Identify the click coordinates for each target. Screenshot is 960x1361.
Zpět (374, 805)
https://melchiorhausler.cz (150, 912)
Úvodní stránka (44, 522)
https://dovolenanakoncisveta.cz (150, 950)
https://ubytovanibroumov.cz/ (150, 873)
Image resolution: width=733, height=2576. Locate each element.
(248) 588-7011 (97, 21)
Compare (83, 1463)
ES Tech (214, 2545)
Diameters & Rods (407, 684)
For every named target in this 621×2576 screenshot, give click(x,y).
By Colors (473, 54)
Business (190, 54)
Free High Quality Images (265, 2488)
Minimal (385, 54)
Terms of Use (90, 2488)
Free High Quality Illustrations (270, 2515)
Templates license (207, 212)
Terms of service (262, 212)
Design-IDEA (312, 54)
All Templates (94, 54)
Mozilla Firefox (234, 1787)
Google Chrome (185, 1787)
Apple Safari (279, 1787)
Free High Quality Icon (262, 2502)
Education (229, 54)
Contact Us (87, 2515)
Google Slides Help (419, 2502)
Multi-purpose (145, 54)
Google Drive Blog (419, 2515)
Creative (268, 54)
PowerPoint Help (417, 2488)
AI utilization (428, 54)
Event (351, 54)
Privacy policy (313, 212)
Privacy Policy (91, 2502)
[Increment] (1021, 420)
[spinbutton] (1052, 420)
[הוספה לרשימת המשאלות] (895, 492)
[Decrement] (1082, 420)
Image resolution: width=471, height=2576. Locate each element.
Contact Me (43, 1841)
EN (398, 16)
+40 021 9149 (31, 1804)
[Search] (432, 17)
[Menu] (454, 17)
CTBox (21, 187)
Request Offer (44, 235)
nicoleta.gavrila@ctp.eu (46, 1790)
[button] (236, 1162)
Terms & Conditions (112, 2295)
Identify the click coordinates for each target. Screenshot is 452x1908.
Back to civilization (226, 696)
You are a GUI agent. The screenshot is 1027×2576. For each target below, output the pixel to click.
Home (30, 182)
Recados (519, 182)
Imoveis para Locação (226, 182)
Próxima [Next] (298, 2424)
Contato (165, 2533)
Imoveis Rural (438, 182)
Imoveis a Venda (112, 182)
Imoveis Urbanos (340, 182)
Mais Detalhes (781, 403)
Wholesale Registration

WHAT YOU ARE ASKED TO DO :: Copy the entire listing above line for line, keeping every character unchanged.

WRITTEN SOLUTION ::
Identify the click coordinates for each target. Screenshot is 960x1361.
Zpět (374, 805)
https://melchiorhausler.cz (150, 912)
Úvodní stránka (44, 522)
https://dovolenanakoncisveta.cz (150, 950)
https://ubytovanibroumov.cz/ (150, 873)
Image resolution: width=733, height=2576. Locate each element.
(248) 588-7011 (97, 21)
Compare (83, 1463)
ES Tech (214, 2545)
Diameters & Rods (407, 684)
For every named target in this 621×2576 screenshot, give click(x,y).
By Colors (473, 54)
Business (190, 54)
Free High Quality Images (265, 2488)
Minimal (385, 54)
Terms of Use (90, 2488)
Free High Quality Illustrations (270, 2515)
Templates license (207, 212)
Terms of service (262, 212)
Design-IDEA (312, 54)
All Templates (94, 54)
Mozilla Firefox (234, 1787)
Google Chrome (185, 1787)
Apple Safari (279, 1787)
Free High Quality Icon (262, 2502)
Education (229, 54)
Contact Us (87, 2515)
Google Slides Help (419, 2502)
Multi-purpose (145, 54)
Google Drive Blog (419, 2515)
Creative (268, 54)
PowerPoint Help (417, 2488)
AI utilization (428, 54)
Event (351, 54)
Privacy policy (313, 212)
Privacy Policy (91, 2502)
[Increment] (1021, 420)
[spinbutton] (1052, 420)
[הוספה לרשימת המשאלות] (895, 492)
[Decrement] (1082, 420)
Image resolution: width=471, height=2576. Locate each element.
Contact Me (43, 1841)
EN (398, 16)
+40 021 9149 (31, 1804)
[Search] (432, 17)
[Menu] (454, 17)
CTBox (21, 187)
Request Offer (44, 235)
nicoleta.gavrila@ctp.eu (46, 1790)
[button] (236, 1162)
Terms & Conditions (112, 2295)
Identify the click coordinates for each target. Screenshot is 452x1908.
Back to civilization (226, 696)
You are a GUI agent. The screenshot is 1027×2576. For each target below, output the pixel to click.
Home (30, 182)
Recados (519, 182)
Imoveis para Locação (226, 182)
Próxima [Next] (298, 2424)
Contato (165, 2533)
Imoveis Rural (438, 182)
Imoveis a Venda (112, 182)
Imoveis Urbanos (340, 182)
Mais Detalhes (781, 403)
Wholesale Registration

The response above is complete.